Line by line, return the data exactly as shown.

BEGIN

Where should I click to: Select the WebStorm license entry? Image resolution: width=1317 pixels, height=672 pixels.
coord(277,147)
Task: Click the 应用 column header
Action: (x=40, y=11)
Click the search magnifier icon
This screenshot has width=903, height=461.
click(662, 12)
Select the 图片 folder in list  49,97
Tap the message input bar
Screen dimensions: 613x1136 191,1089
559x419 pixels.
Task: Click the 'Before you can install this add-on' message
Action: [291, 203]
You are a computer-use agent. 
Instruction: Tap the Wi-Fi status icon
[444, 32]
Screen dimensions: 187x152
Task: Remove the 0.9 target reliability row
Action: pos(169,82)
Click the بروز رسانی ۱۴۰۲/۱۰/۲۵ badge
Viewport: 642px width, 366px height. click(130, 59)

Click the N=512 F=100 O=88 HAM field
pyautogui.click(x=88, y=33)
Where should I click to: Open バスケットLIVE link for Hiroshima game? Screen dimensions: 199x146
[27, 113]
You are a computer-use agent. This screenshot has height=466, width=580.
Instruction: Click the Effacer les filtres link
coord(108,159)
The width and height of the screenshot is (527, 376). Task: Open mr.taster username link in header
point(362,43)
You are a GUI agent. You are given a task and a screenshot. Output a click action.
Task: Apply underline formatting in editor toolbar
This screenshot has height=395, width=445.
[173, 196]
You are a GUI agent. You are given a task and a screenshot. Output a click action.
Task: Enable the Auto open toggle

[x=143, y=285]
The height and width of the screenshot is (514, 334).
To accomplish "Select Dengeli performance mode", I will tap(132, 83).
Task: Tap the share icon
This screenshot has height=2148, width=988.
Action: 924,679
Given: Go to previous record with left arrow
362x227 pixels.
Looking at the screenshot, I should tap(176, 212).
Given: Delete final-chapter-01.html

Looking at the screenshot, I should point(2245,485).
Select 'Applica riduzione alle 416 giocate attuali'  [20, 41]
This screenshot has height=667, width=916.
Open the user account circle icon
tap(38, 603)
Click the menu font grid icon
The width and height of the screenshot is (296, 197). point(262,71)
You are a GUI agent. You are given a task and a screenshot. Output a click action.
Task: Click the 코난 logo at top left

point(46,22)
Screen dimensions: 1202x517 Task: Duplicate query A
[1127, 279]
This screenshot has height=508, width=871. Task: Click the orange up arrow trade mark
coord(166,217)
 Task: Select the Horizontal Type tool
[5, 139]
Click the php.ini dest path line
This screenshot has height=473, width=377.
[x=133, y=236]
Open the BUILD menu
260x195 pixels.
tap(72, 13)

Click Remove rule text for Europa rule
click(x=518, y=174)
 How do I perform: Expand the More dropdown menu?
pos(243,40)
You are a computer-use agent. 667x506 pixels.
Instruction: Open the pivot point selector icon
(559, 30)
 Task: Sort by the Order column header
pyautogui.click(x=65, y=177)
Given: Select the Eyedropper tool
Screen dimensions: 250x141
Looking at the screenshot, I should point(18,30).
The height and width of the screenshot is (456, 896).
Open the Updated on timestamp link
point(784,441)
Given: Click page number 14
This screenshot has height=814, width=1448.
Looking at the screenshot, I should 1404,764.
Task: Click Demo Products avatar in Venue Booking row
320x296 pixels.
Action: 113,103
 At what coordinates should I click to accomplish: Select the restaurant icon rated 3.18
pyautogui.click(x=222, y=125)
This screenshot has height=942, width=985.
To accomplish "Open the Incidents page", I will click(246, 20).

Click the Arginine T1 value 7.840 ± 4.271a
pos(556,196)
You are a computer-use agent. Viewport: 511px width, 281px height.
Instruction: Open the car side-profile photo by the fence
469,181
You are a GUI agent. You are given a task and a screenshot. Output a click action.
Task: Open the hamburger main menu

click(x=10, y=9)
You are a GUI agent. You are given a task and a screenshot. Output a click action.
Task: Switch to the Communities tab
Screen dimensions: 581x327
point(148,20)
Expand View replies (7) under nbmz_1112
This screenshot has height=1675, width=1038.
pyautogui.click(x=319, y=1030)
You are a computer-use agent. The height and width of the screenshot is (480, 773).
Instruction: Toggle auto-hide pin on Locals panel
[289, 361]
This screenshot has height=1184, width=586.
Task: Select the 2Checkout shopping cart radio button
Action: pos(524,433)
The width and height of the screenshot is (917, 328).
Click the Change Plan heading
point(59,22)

END

_Answer:_
Where should I click to: Select the WebStorm license entry? Image resolution: width=1317 pixels, height=672 pixels.
coord(277,147)
Task: Click the 应用 column header
Action: (x=40, y=11)
Click the search magnifier icon
This screenshot has width=903, height=461.
click(662, 12)
Select the 图片 folder in list  49,97
Tap the message input bar
Screen dimensions: 613x1136 191,1089
559x419 pixels.
Task: Click the 'Before you can install this add-on' message
Action: [291, 203]
You are a computer-use agent. 
Instruction: Tap the Wi-Fi status icon
[444, 32]
Screen dimensions: 187x152
Task: Remove the 0.9 target reliability row
Action: pos(169,82)
Click the بروز رسانی ۱۴۰۲/۱۰/۲۵ badge
Viewport: 642px width, 366px height. click(130, 59)

Click the N=512 F=100 O=88 HAM field
pyautogui.click(x=88, y=33)
Where should I click to: Open バスケットLIVE link for Hiroshima game? Screen dimensions: 199x146
[27, 113]
You are a computer-use agent. This screenshot has height=466, width=580.
Instruction: Click the Effacer les filtres link
coord(108,159)
The width and height of the screenshot is (527, 376). Task: Open mr.taster username link in header
point(362,43)
You are a GUI agent. You are given a task and a screenshot. Output a click action.
Task: Apply underline formatting in editor toolbar
This screenshot has height=395, width=445.
[173, 196]
You are a GUI agent. You are given a task and a screenshot. Output a click action.
Task: Enable the Auto open toggle

[x=143, y=285]
The height and width of the screenshot is (514, 334).
To accomplish "Select Dengeli performance mode", I will tap(132, 83).
Task: Tap the share icon
This screenshot has height=2148, width=988.
Action: 924,679
Given: Go to previous record with left arrow
362x227 pixels.
Looking at the screenshot, I should tap(176, 212).
Given: Delete final-chapter-01.html

Looking at the screenshot, I should point(2245,485).
Select 'Applica riduzione alle 416 giocate attuali'  [20, 41]
This screenshot has height=667, width=916.
Open the user account circle icon
tap(38, 603)
Click the menu font grid icon
The width and height of the screenshot is (296, 197). point(262,71)
You are a GUI agent. You are given a task and a screenshot. Output a click action.
Task: Click the 코난 logo at top left

point(46,22)
Screen dimensions: 1202x517 Task: Duplicate query A
[1127, 279]
This screenshot has height=508, width=871. Task: Click the orange up arrow trade mark
coord(166,217)
 Task: Select the Horizontal Type tool
[5, 139]
Click the php.ini dest path line
This screenshot has height=473, width=377.
[x=133, y=236]
Open the BUILD menu
260x195 pixels.
tap(72, 13)

Click Remove rule text for Europa rule
click(x=518, y=174)
 How do I perform: Expand the More dropdown menu?
pos(243,40)
You are a computer-use agent. 667x506 pixels.
Instruction: Open the pivot point selector icon
(559, 30)
 Task: Sort by the Order column header
pyautogui.click(x=65, y=177)
Given: Select the Eyedropper tool
Screen dimensions: 250x141
Looking at the screenshot, I should point(18,30).
The height and width of the screenshot is (456, 896).
Open the Updated on timestamp link
point(784,441)
Given: Click page number 14
This screenshot has height=814, width=1448.
Looking at the screenshot, I should 1404,764.
Task: Click Demo Products avatar in Venue Booking row
320x296 pixels.
Action: 113,103
 At what coordinates should I click to accomplish: Select the restaurant icon rated 3.18
pyautogui.click(x=222, y=125)
This screenshot has height=942, width=985.
To accomplish "Open the Incidents page", I will click(246, 20).

Click the Arginine T1 value 7.840 ± 4.271a
pos(556,196)
You are a computer-use agent. Viewport: 511px width, 281px height.
Instruction: Open the car side-profile photo by the fence
469,181
You are a GUI agent. You are given a task and a screenshot. Output a click action.
Task: Open the hamburger main menu

click(x=10, y=9)
You are a GUI agent. You are given a task and a screenshot. Output a click action.
Task: Switch to the Communities tab
Screen dimensions: 581x327
point(148,20)
Expand View replies (7) under nbmz_1112
This screenshot has height=1675, width=1038.
pyautogui.click(x=319, y=1030)
You are a computer-use agent. The height and width of the screenshot is (480, 773).
Instruction: Toggle auto-hide pin on Locals panel
[289, 361]
This screenshot has height=1184, width=586.
Task: Select the 2Checkout shopping cart radio button
Action: pos(524,433)
The width and height of the screenshot is (917, 328).
Click the Change Plan heading
point(59,22)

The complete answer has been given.